** Opening Text block block **
If you are a fan of late ’80s-mid ’90s hip-hop, then you should be familiar with the name Fu-Schnickens. If not, you may have heard NBA Hall of Famer Shaquille O’Neal on one of their songs, “What’s Up Doc? (Can We Rock).” Being involved in hip-hop as an artist set group member Roderick “Chip Fu” Roachford on the road to being a successful entrepreneur in education.
Roachford started a program named M.A.A.T.H. (Music Appreciation, Art, Time, and Healing) that has been gaining interest in several education programs due, in part, to the connection with hip-hop, which resonates with students more than many subjects.
BLACK ENTERPRISE was educated about the type of curriculum that M.A.A.T.H incorporates and where the program is headed. We got the opportunity to speak to Roachford about the program and what’s in M.A.A.T.H.’s future.
How did your background in hip-hop help you on your quest to become an entrepreneur?
** Closing Text block block **
** Opening Excerpted records block **
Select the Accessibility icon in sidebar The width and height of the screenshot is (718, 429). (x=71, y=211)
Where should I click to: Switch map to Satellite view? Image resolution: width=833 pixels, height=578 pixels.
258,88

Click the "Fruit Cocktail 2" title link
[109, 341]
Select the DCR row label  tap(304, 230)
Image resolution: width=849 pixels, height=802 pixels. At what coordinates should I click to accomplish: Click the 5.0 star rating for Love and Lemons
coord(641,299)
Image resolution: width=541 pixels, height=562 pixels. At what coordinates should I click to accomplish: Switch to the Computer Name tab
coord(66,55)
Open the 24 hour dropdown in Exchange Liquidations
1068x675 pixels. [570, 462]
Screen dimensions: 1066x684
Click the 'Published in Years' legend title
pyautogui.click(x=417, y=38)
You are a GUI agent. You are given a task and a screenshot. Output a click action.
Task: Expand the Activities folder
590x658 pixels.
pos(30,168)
** Closing Excerpted records block **
**To do:** In the text about the Fu-Schnickens member, what does the acronym M.A.A.T.H. stand for?

**Answer to the exercise:** Music Appreciation, Art, Time, and Healing